My understanding is that by doing this, I would either commit to equal base probabilities, or I would have to specify *particular* non-equal probabilities (using the weights arguments to sample()) to avoid that outcome. In contrast, if I draw base probability vectors for individual sites from a Dirichlet distribution, this allows every site to have (1) its own base probabilities that (2) may be non-equal without being explicitly set by the user.
Thank you! Yes, that's exactly the kind of solution I had in mind as well. So if I understand correctly, something like the following should work?

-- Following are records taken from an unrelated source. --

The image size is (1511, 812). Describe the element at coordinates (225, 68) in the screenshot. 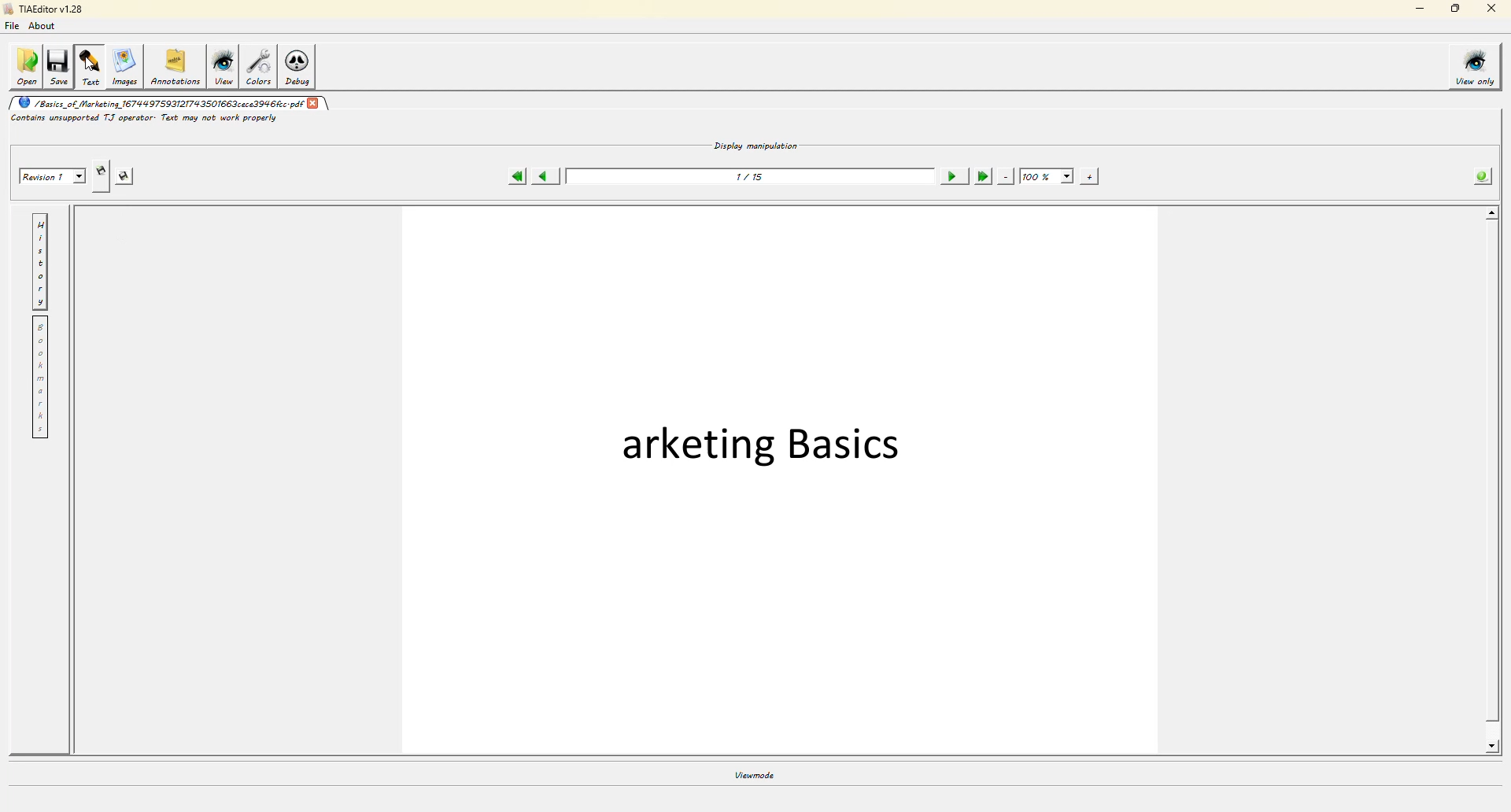

I see `view` at that location.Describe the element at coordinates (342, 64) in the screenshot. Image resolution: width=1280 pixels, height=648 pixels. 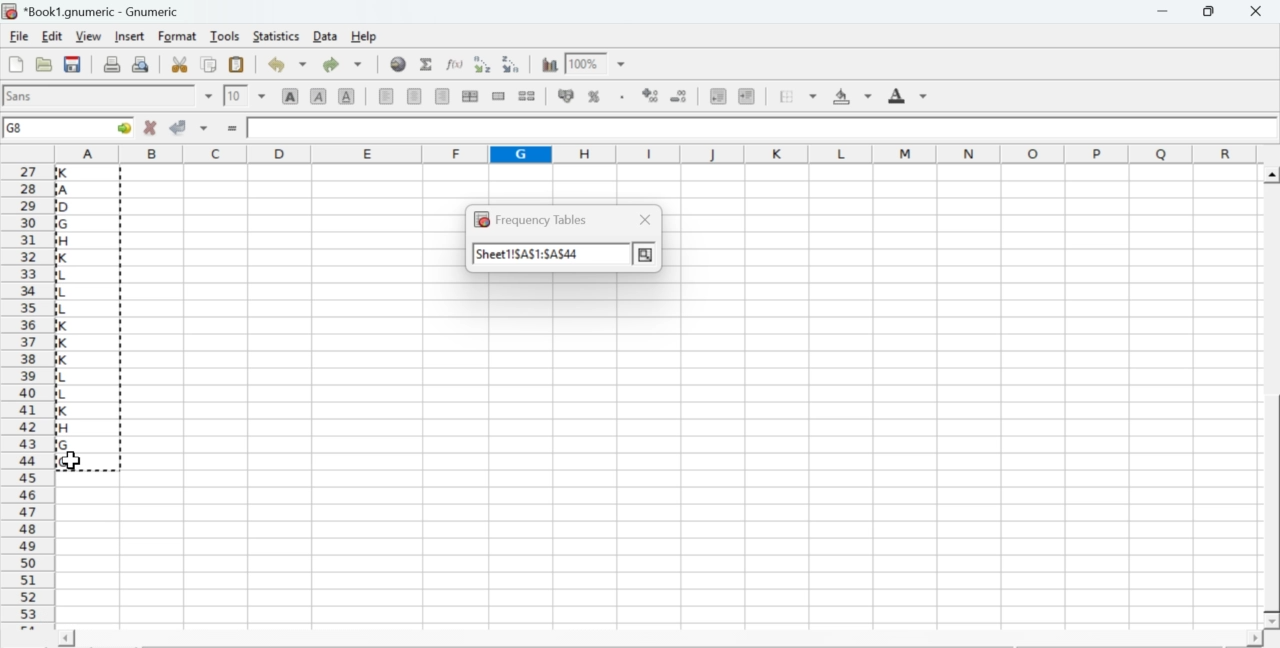
I see `redo` at that location.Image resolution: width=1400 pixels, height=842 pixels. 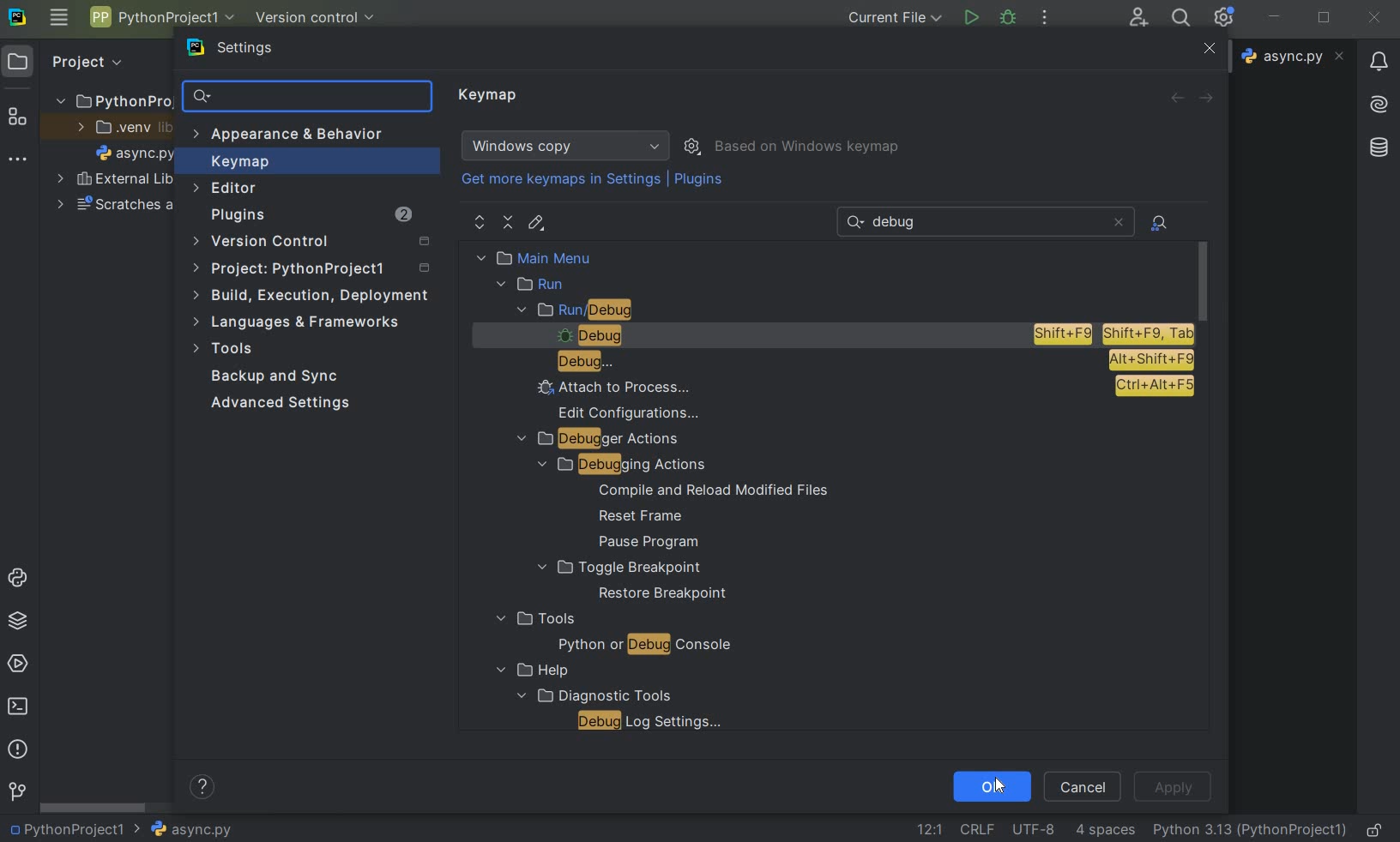 What do you see at coordinates (226, 188) in the screenshot?
I see `editor` at bounding box center [226, 188].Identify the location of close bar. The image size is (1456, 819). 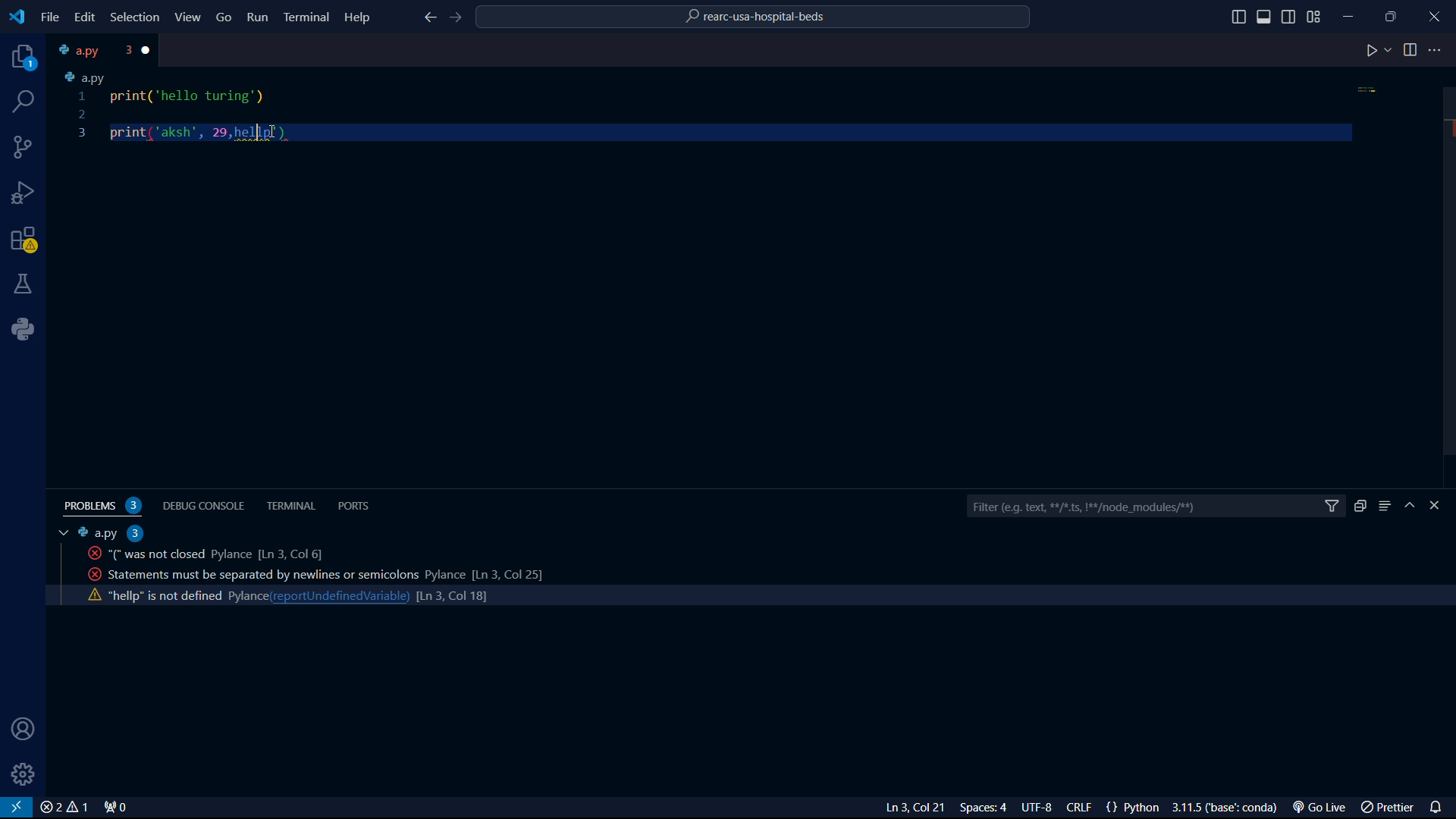
(1441, 505).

function (float) getDirichletBaseFrequencies(float alpha) {
if (size(alpha) != 4) {
stop("The alpha vector has to be of size 4.");
}
freqs = float(4);
sum = 0.0;
for (i in 0:3) {
freqs[i] = rexp(1, 1/alpha[i]);
sum = sum + freqs[i];
}
for (i in 0:3) {
freqs[i] = freqs[i] / sum;
}
return freqs;
}
// need to put this inside a loop iterating over sites
site_probs = getDirichletBaseFrequencies( c(1, 1, 1, 1) ); // flat Dirichlet
// not sure yet what function to use to assign these, but the general idea should be correct
sample(c("A", "C", "G", "T"), size(inds), replace = T, weights = site_probs);